#### Stated problem
Extract the rows from the one containing "Вакансии (102, 1996)" down to the one containing "Мебель на заказ (152, 1226)", both included, and copy them out unchanged.

#### Source records
★ ★ ★ ★ ★ ★ ★
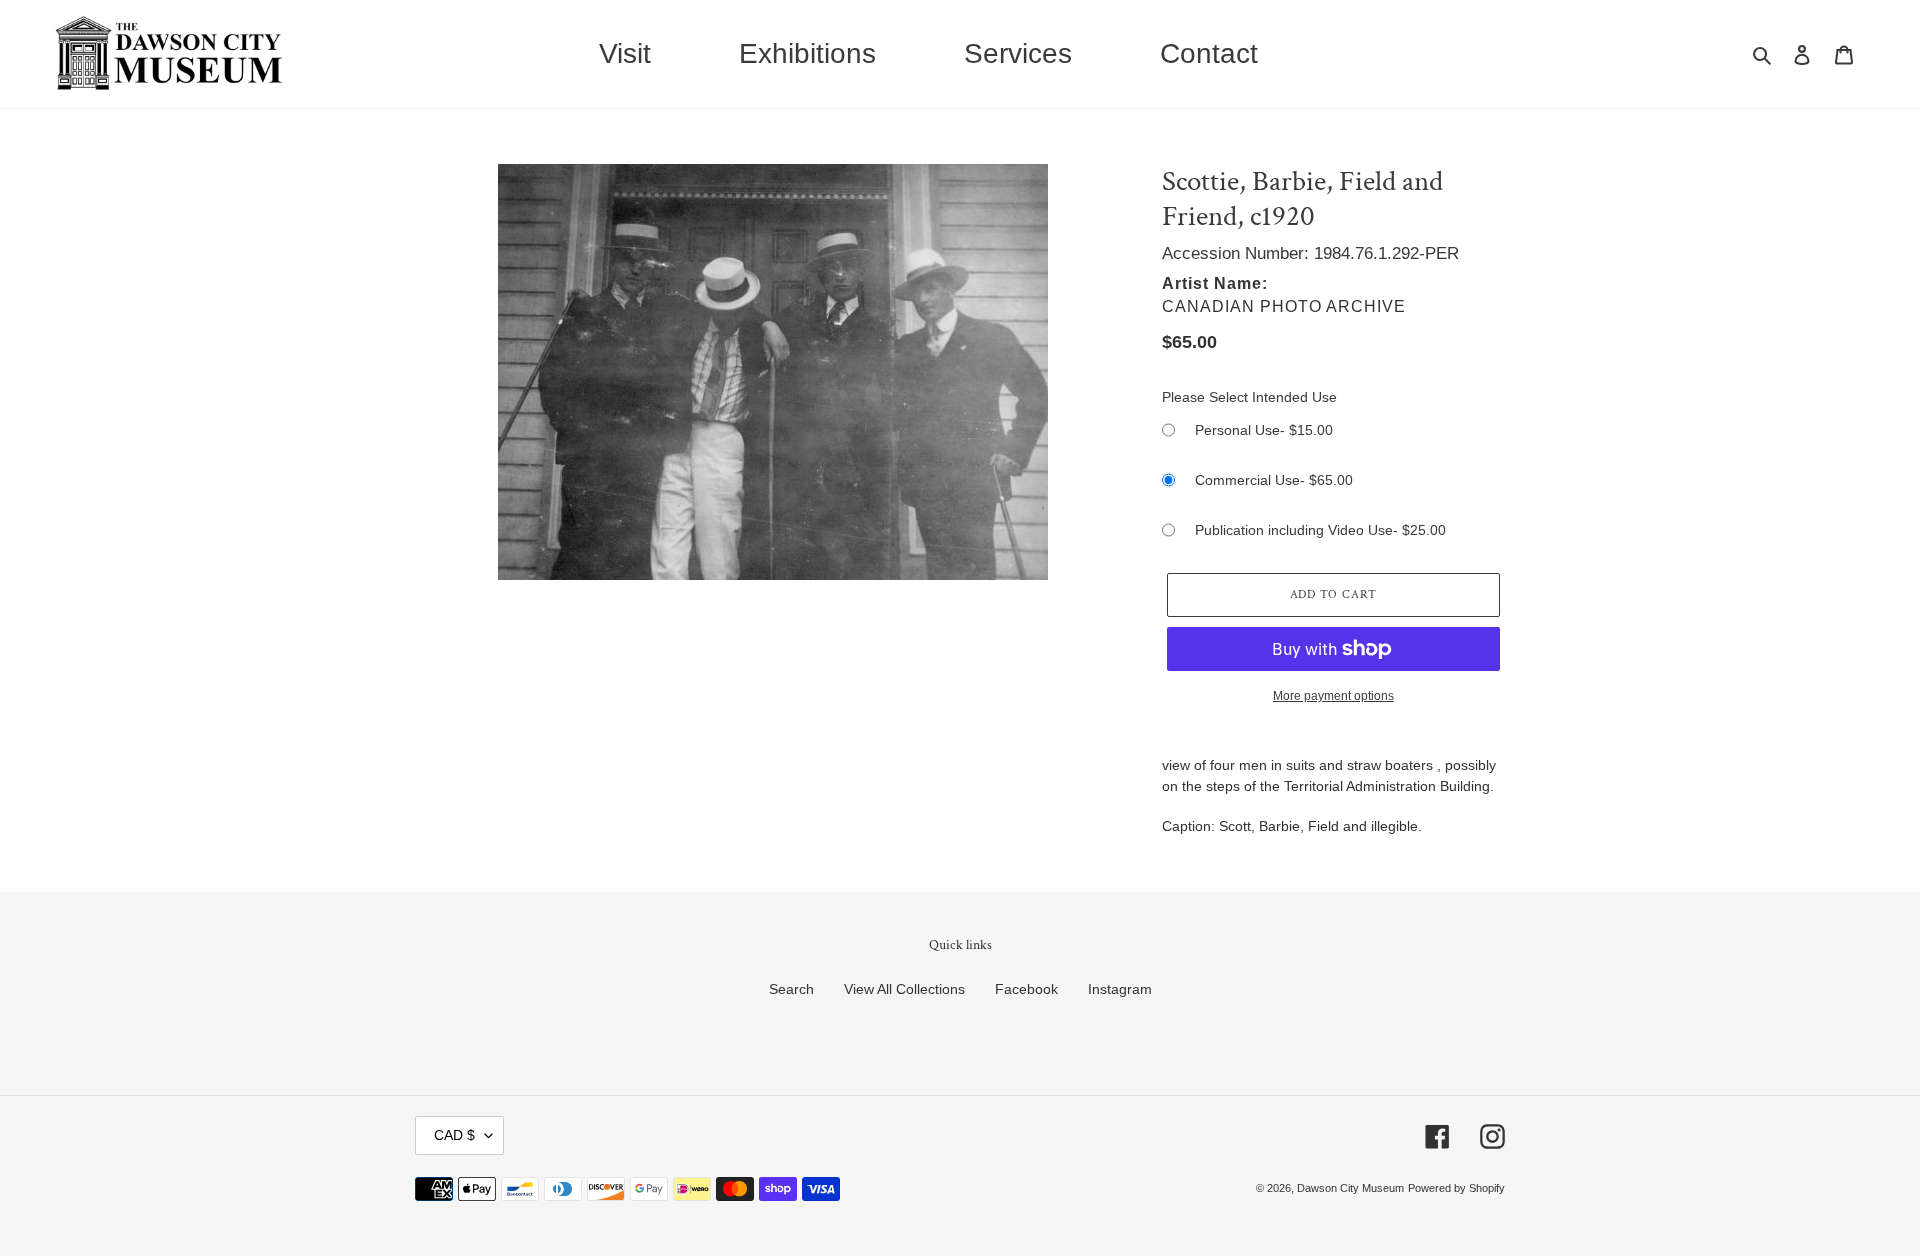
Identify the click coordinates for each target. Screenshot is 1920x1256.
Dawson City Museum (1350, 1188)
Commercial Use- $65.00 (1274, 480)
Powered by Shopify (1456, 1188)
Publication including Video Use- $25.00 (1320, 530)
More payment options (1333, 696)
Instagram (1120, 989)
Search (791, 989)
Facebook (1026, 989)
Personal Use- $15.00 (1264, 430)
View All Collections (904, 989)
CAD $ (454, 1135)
★ ★ ★ ★ ★ ★ ★
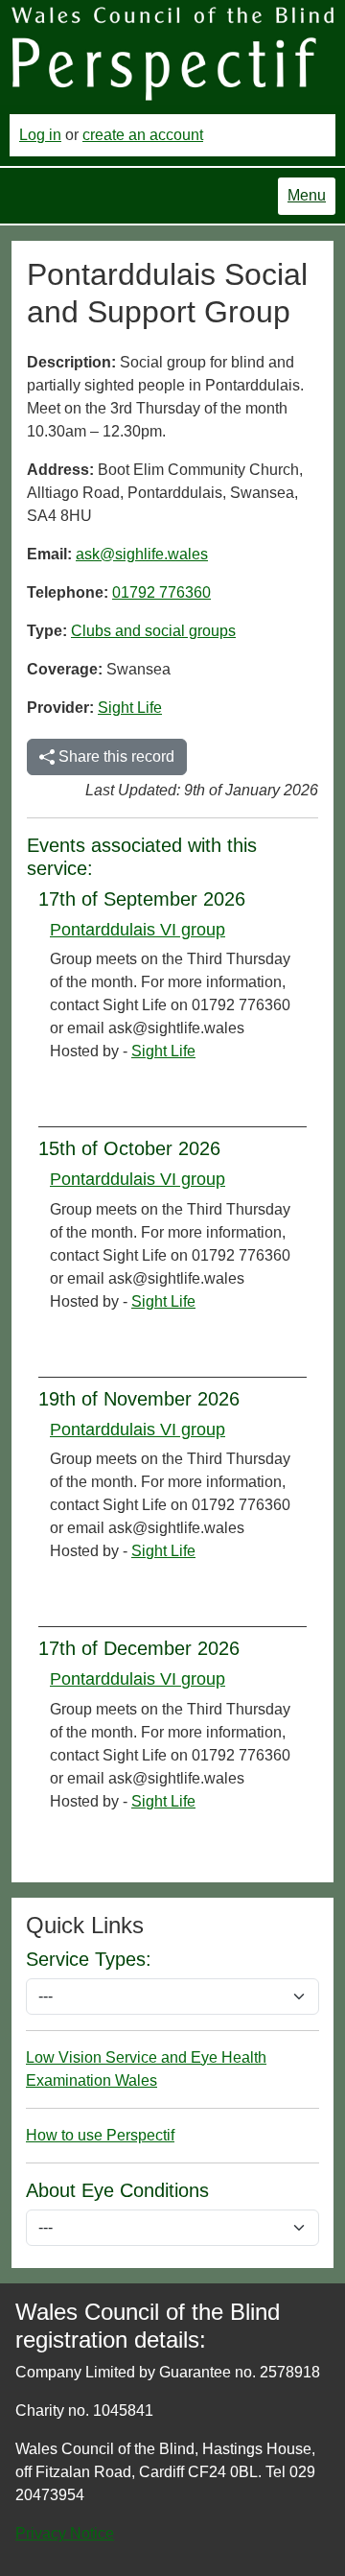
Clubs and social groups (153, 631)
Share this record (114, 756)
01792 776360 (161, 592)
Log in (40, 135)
★ ★ ★ ★ ★ ★ ★
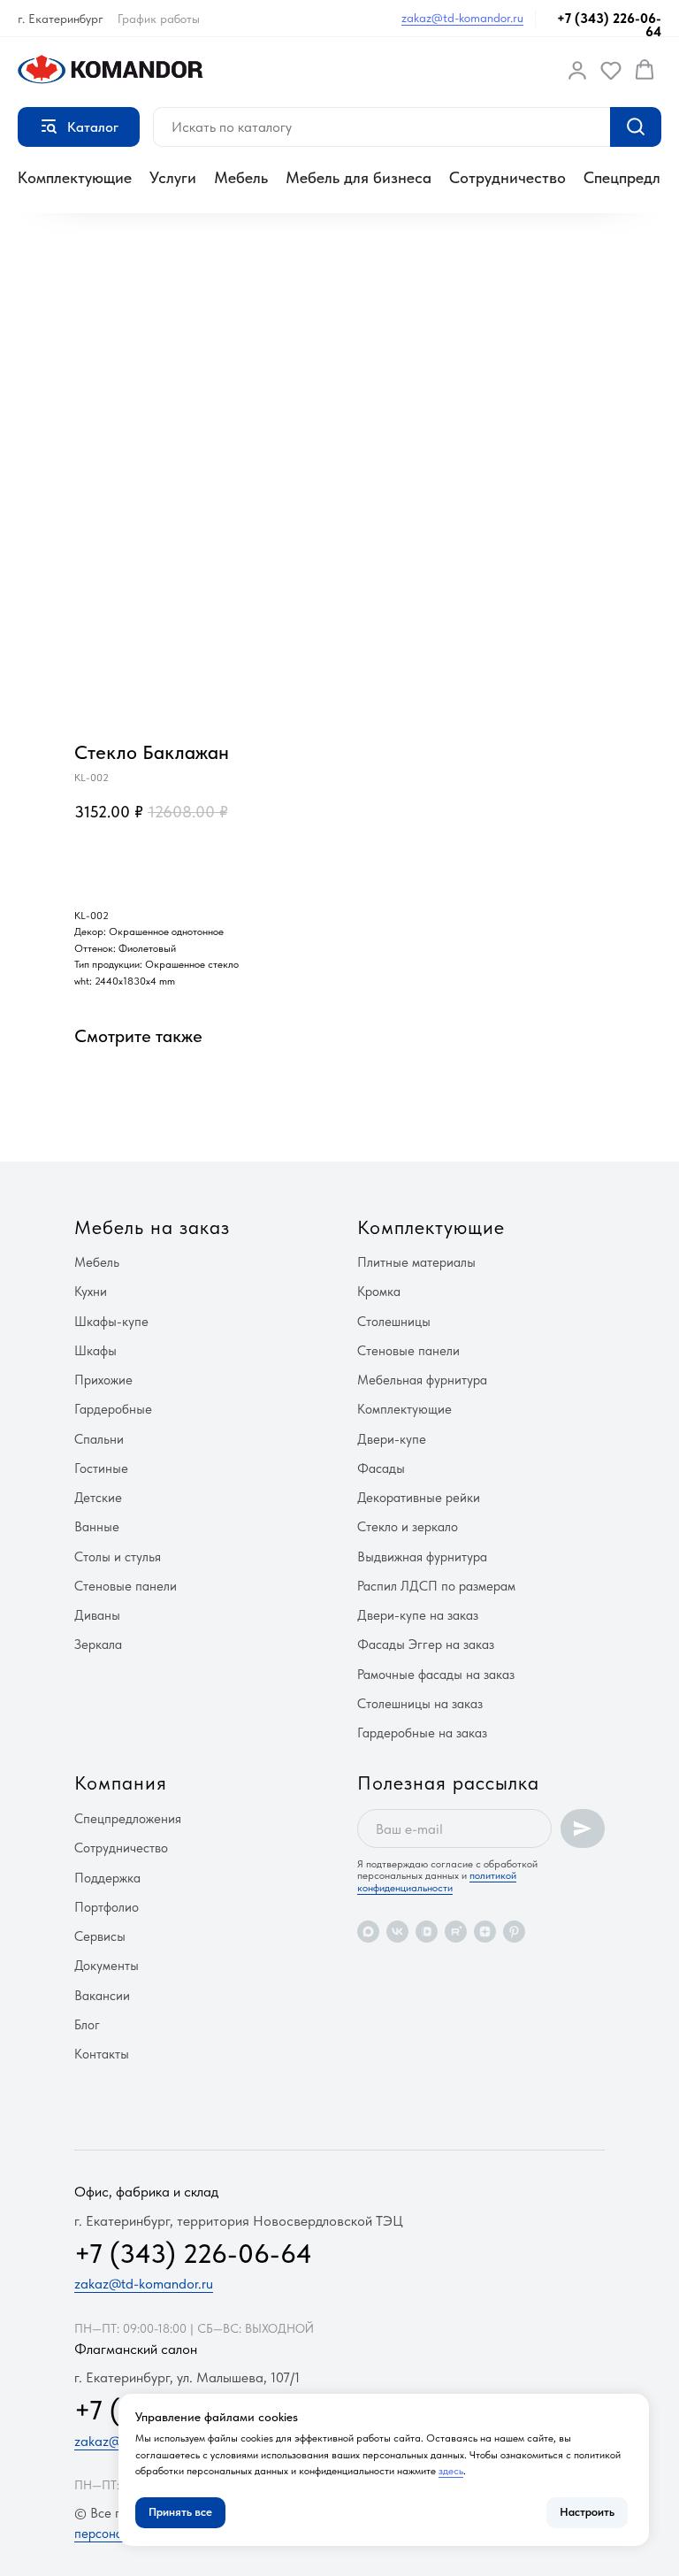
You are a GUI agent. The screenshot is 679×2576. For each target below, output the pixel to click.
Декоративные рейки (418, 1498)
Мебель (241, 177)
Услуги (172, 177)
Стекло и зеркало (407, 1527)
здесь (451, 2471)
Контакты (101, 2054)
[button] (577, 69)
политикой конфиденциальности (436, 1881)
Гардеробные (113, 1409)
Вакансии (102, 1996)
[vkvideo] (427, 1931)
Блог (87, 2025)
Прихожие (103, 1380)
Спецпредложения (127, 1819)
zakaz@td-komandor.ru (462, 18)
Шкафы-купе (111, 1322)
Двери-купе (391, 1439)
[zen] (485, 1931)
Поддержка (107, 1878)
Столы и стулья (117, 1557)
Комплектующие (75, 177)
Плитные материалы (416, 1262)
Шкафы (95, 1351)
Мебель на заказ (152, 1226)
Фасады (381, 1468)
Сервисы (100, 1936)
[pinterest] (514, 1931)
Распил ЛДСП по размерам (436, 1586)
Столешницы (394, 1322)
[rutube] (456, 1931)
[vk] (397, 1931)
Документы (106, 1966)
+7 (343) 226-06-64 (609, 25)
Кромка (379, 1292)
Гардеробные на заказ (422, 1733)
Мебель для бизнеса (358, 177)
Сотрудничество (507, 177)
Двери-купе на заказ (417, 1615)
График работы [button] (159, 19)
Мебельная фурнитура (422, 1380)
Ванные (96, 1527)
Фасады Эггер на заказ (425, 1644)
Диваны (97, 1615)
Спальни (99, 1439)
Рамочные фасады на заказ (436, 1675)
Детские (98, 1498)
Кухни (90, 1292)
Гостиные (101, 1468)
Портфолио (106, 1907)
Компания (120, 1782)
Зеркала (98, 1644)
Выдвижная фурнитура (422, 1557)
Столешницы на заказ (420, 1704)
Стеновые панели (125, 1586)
★ ★ ★ ★ ★ ★ ★
#### Exercise solution
Вакансии (102, 1996)
[vkvideo] (427, 1931)
Блог (87, 2025)
Прихожие (103, 1380)
Спецпредложения (127, 1819)
zakaz@td-komandor.ru (462, 18)
Шкафы-купе (111, 1322)
Двери-купе (391, 1439)
[zen] (485, 1931)
Поддержка (107, 1878)
Столы и стулья (117, 1557)
Комплектующие (75, 177)
Плитные материалы (416, 1262)
Шкафы (95, 1351)
Мебель на заказ (152, 1226)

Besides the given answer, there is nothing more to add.